Monday, December 29, 2014

Bullshit and Kundalini

In Australia, when I was young, every child was given a bullshit gauge, an internalized notched stick he or she could dip into the bullshit outside and check the depth. I've still got mine. I dipped it in the current the other day and the tripe was over my head. Enlightened Ones who are oh, so heavy. Detached Ones who can't get out of bed without a glass of vodka. Pure Ones who fuck their best friend's wife. World Teachers parroting: "Do as I say, not as I do."
 
Hammer and Nail
Driving It Home

I like to go for a walk in the cosmos occasionally, but I was scared I might drown. I consulted my bullshit gauge. It said: "These guys are all in your head, Paul. They're only figments of your imagination. They're the bullshit in you. See that notch there?" Kundalini's outside of all this stuff.
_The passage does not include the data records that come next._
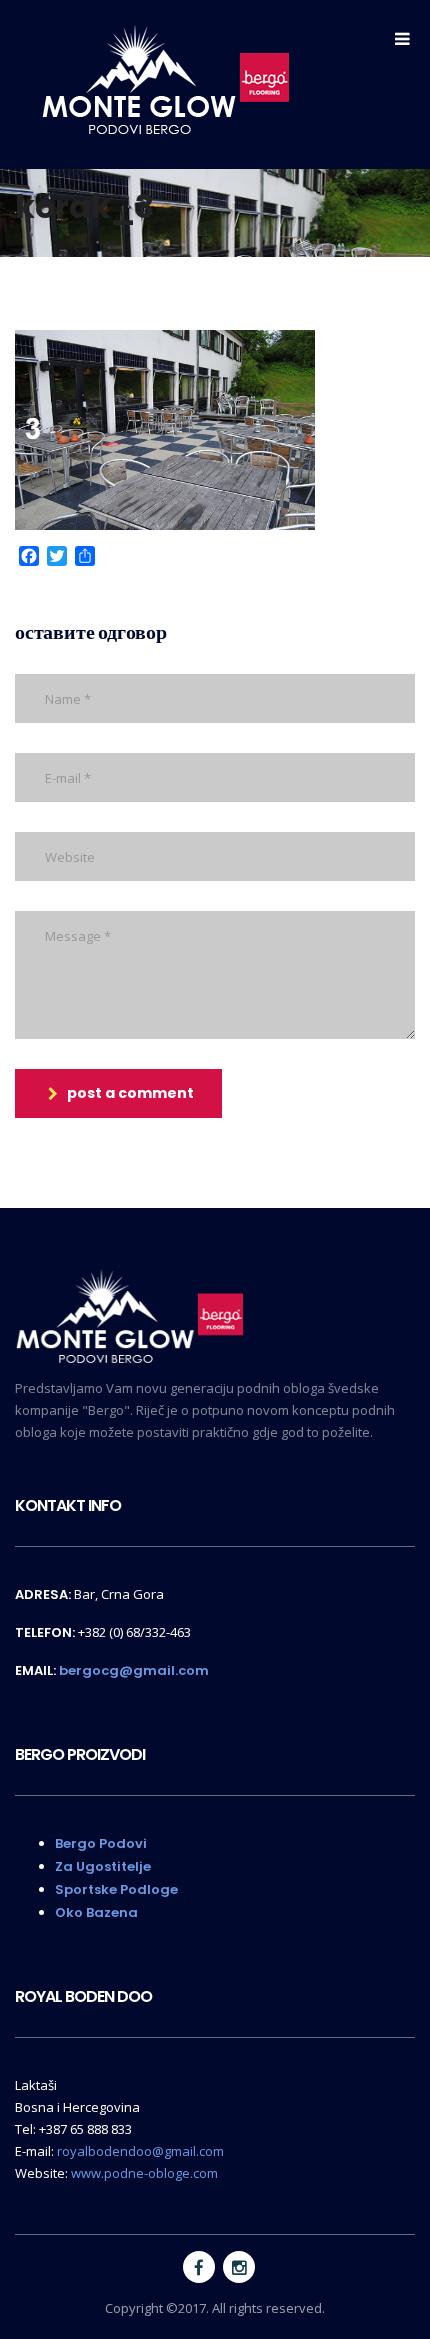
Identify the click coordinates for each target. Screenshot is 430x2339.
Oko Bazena (96, 1912)
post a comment (130, 1093)
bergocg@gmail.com (134, 1670)
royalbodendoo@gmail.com (140, 2151)
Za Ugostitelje (103, 1866)
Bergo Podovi (101, 1843)
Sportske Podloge (116, 1889)
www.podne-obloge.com (144, 2173)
Bullshit can't stick to: "She who goes upwards, and is outside the universe."



That's why it's wise to concentrate on the practical things: the effect of Kundalini on the body, on the brain, on diet, family life, sexual health and the state of the world, as JJ Semple does in The Biology Of Consciousness and his other books. It can feel awkward, speaking about Kundalini in personal terms, but it's better than being a World Teacher.

Saturday, December 20, 2014

LOVE

Love takes us the furthest possible distance out of ourselves towards another, at the same time, it reveals our fundamental solitude. In a materialistic age, love, and particularly physical love, is perhaps the only access to transcendence that remains open.

Awakened Kundalini transforms the body and the brain, and, in so doing, transforms love, and the act of love.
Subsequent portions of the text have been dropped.